Calo tasse su lavoratrici aumenterebbe occupazione totale - Fmi

lunedì 30 maggio 2011 17:01
 

MILANO, 30 maggio (Reuters) - La maggior reattività delle scelte delle lavoratrici donne alla riduzione della tassazione sul lavoro indica che, per aumentare l'occupazione i paesi europei potrebbero, a parità di gettito, spostare parte del carico fiscale sul lavoro dalle lavoratrici ai lavoratori.

La provocazione è giunta oggi da Carlo Cottarelli, direttore del Dipartimento Affari fiscali del Fondo monetario internazionale, nel corso di un dibattito sulla tassazione del lavoro che si è svolto stamane all'Università Bocconi.

"La differenza tra l'elasticità dell'occupazione femminile e quella maschile rispetto alla tassazione del lavoro è significativa, tale da rendere sensato anche ridurre il cuneo fiscale sul lavoro femminile a scapito di quello sul lavoro maschile", ha detto Cottarelli che ha presentato dati e considerazioni sulla tassazione del lavoro in occasione della presentazione da parte del gruppo di ricerca del Dipartimento EconPubblica della Bocconi della ricerca "Labor Taxation Policies, Lessons from the European Experience and Prospects for Italy".

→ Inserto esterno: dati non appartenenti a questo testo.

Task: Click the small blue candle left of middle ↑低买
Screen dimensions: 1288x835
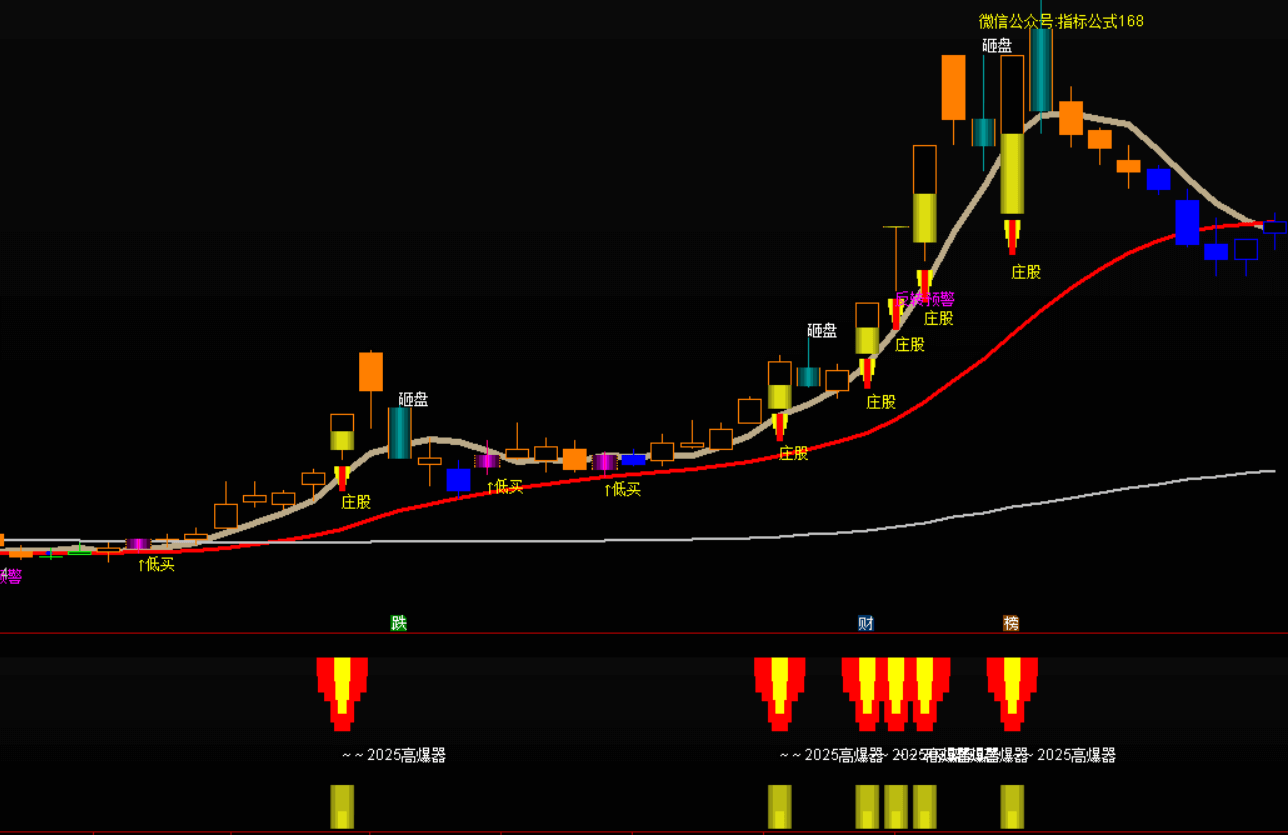Action: [458, 480]
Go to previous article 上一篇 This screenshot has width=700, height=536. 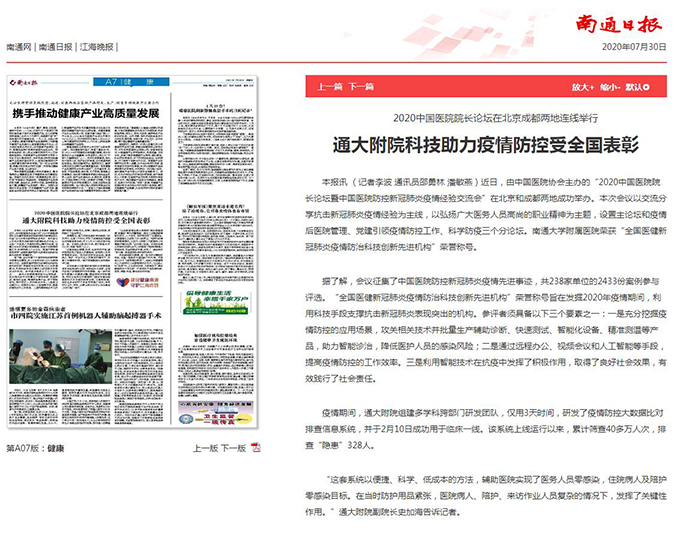click(x=330, y=87)
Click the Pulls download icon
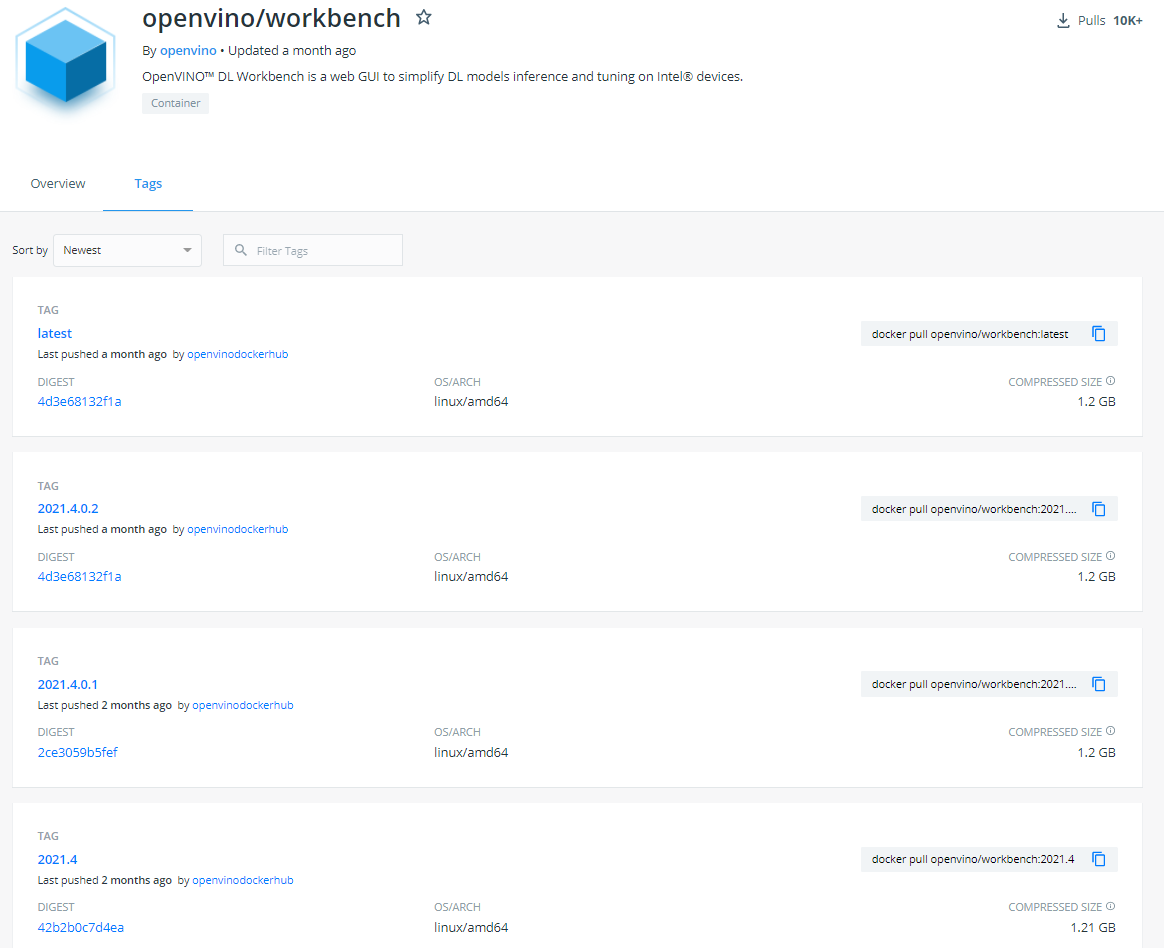 coord(1062,19)
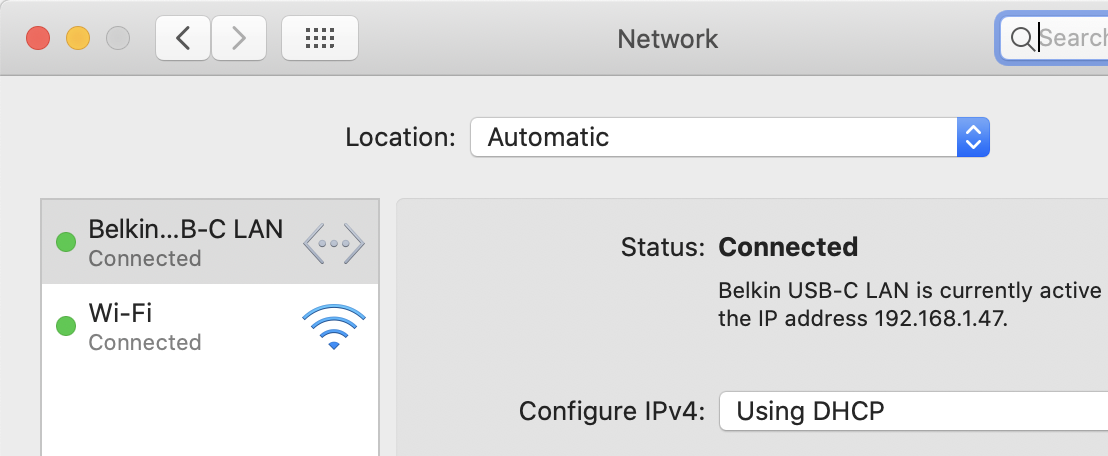Image resolution: width=1108 pixels, height=456 pixels.
Task: Open the Location dropdown set to Automatic
Action: point(713,137)
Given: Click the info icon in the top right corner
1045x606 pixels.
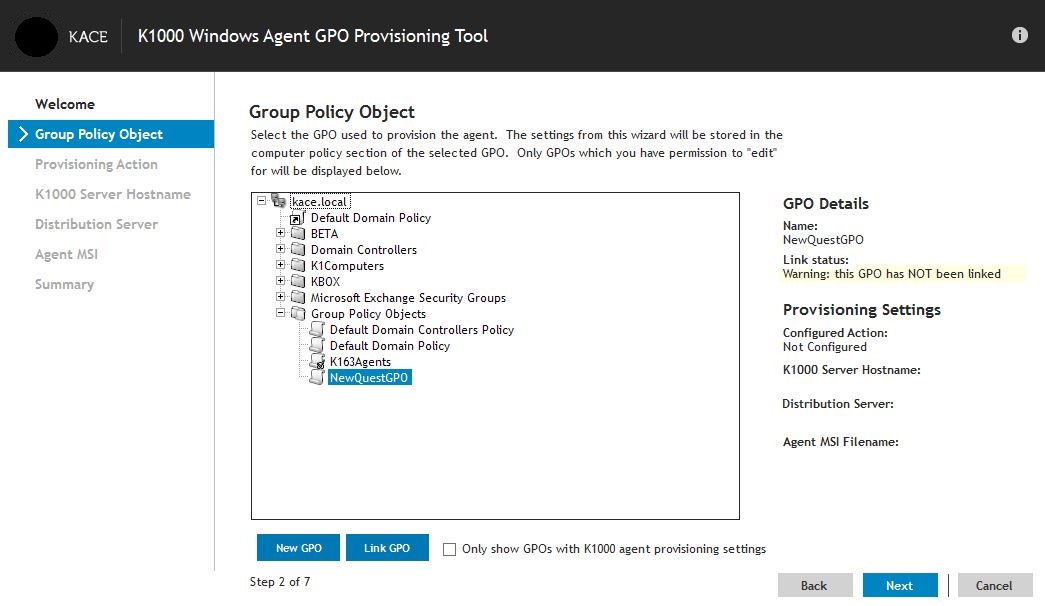Looking at the screenshot, I should click(x=1019, y=34).
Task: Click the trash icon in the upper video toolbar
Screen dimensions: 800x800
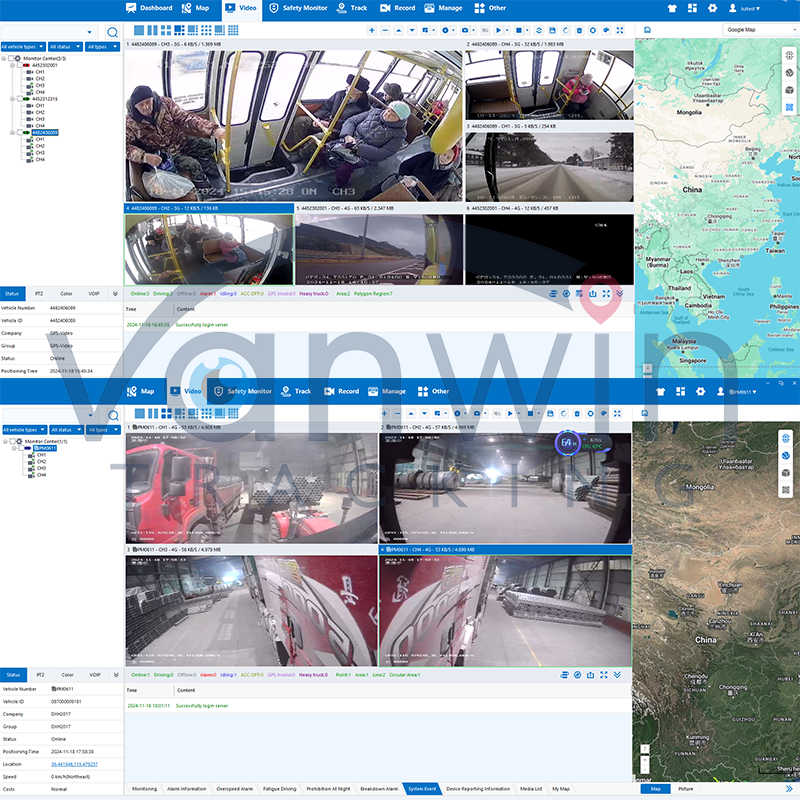Action: click(x=579, y=31)
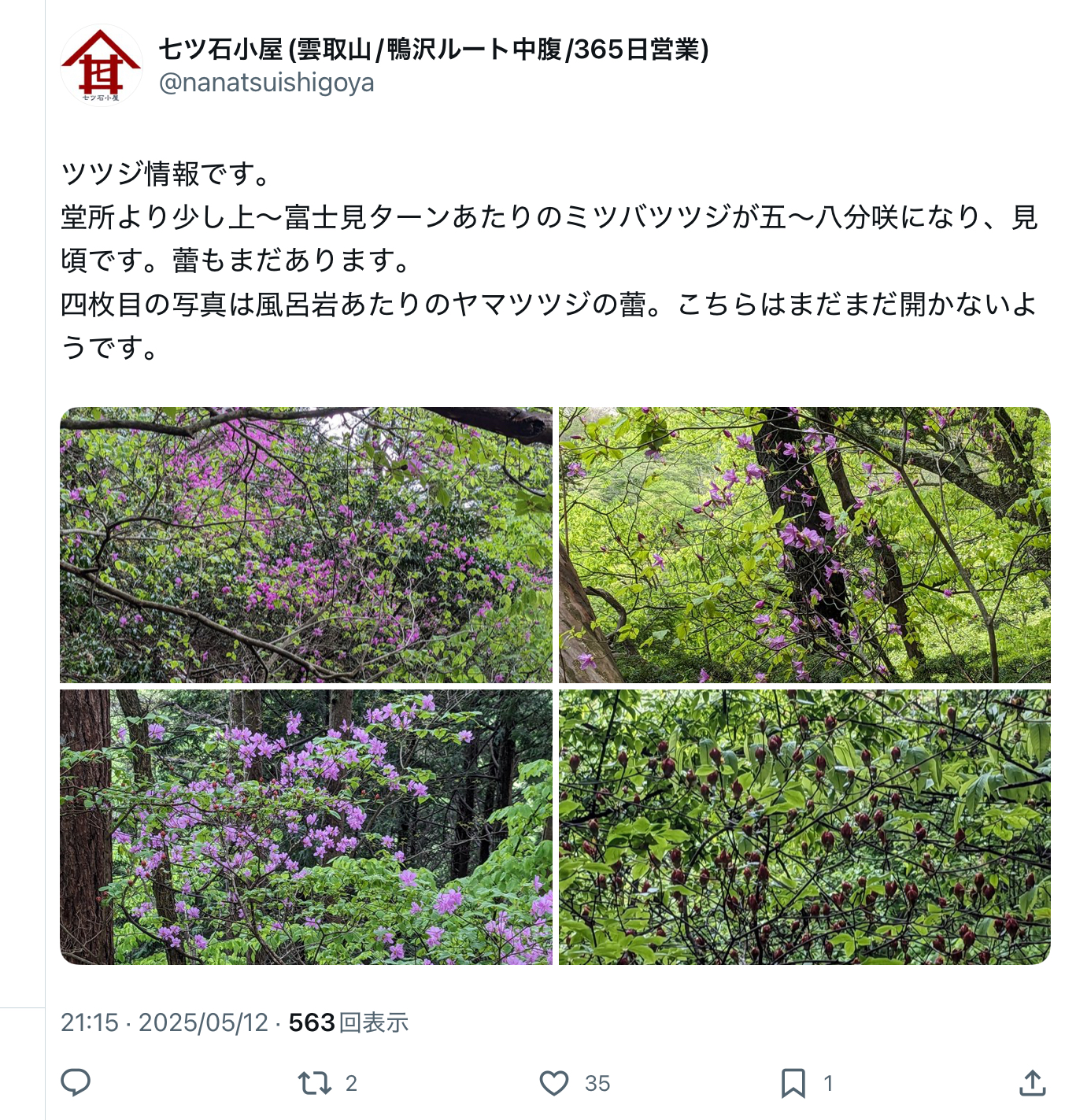The width and height of the screenshot is (1065, 1120).
Task: Click the reply speech bubble icon
Action: 76,1083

Secondo l'analisi presentata dall'alto funzionario del Fondo, una riduzione del 5% del cuneo fiscale sul lavoro femminile - attraverso una riduzione della tassazione sul reddito personale o un taglio ai contributi - avrebbe un impatto positivo di 2 punti percentuali sul tasso di occupazione femminile, con ricadute positive sulla crescita economica.

"Per evitare provvedimenti discriminatori una riforma di questo tipo potrebbe essere attuata agendo sul cuneo fiscale che grava sul secondo lavoratore di una famiglia, piuttosto che prevedere un provvedimento specifico per l'occupazione femminile", ha suggerito Cottarelli.

L'economista dell'Fmi ha sottolineato che in Italia il tasso di occupazione femminile è al di sotto del 50% a fronte del 66% circa negli Stati Uniti e in Gran Bretagna.